The Data Lake will get Cloudy in 2017

Written by Chief Enterprise Architect, Ravi Dharnikota. Originally posted in SandHIll Magazine.

In 2016, we saw a lot of interesting discussions around the data lake. In the spirit of reflecting on the past and looking at the future of this technology, here are the significant themes I foresee in 2017 for the enterprise data lake.

The data lake is no longer just Hadoop

Until recently, the enterprise data lake has largely been discussed, designed and implemented around Hadoop. Doug Cutting, creator of Hadoop, commented that Hadoop is at its core – HDFS, YARN and MapReduce. He went on to say that Spark, for many, is now favored over MapReduce. So that leaves a distributed storage system (HDFS) and a resource negotiator (YARN). HDFS has other alternatives in S3, Azure Blob/Azure Data Lake Store and Google Cloud Storage. YARN has alternatives like Mesos. Also, if you wanted to run Spark, it has its own resource management and job scheduling in-built, in stand-alone mode. This brings in other alternatives like S3/EMR/Redshift/Spark/Azure, which are outside of traditional Hadoop, into the enterprise data lake discussion.

Separation of storage and compute

Elasticity is among the most attractive promises of the cloud. Pay for what you consume when you need it, thus keeping your costs under control. It also leads to simple operational models where you can scale and manage your storage and compute independently.

An example of this is the need for a marketing team that buys terabytes of data to merge that with other internal data but quickly realizes that the quality of this data leaves a lot to be desired. Their internal on-premises enterprise data lake is built for regular, predictable batch loads and investing in more nodes in their Hadoop cluster is not an option. Such a burst load can be well handled by utilizing elastic compute separate from storage.

Data lake “cloudification”

Hadoop has proven a challenge for enterprises, especially from an admin and skill set perspective.
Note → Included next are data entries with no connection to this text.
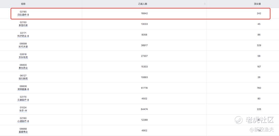The width and height of the screenshot is (279, 136).
Task: Click sort arrows in 乙组人数 header
Action: coord(205,4)
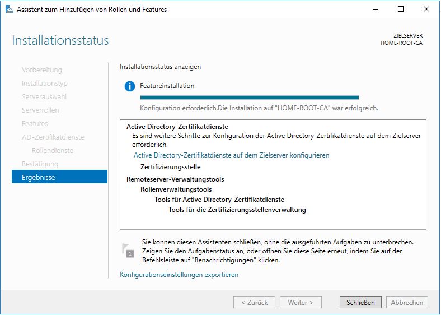This screenshot has height=315, width=441.
Task: Click the Abbrechen button
Action: coord(407,302)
This has resulted in data lakes with the right intent, but poor execution, stuck in labs. At this point, the cloud seems like a great alternative with the promise of low to no maintenance and removing the skill set required around management, maintenance and admin of the data lake platform infrastructure. The cloud also allows for freedom to research new technologies (which are rapidly changing in the big data world) and experiment with solutions without a large up-front investment.

Avoiding vendor lock-in

Various cloud vendors today provide solutions for the data lake. Each vendor has its own advantage with respect to technology, ecosystem, price, ease of use, etc. Multiple options for cloud data lake platforms, on the one hand, provide an advantage for the enterprise to get exposure to the latest innovations, while on the other hand, the same prove to be a challenge to insulate changes from the consumers of these platforms. Like most technology on-ramps, vendors and customers will predictably try many solutions until they settle on one. Vendor changes will come frequently and significantly as their functionality and market focus improves. Enterprises will likely have expert infrastructure teams trying to implement and learning to tweak the interfaces of several vendor offerings concurrently. All this is a good and healthy practice. Application teams will be subjected to all this vendor and solution shakeout. Hundreds of users that have better things to do will naturally become inhibitors to the infrastructure team’s need to make continuous improvements in the cloud infrastructure selection. There needs to be a strategy to protect the application teams in this multi-cloud data lake environment against frequent changes to their data pipelines.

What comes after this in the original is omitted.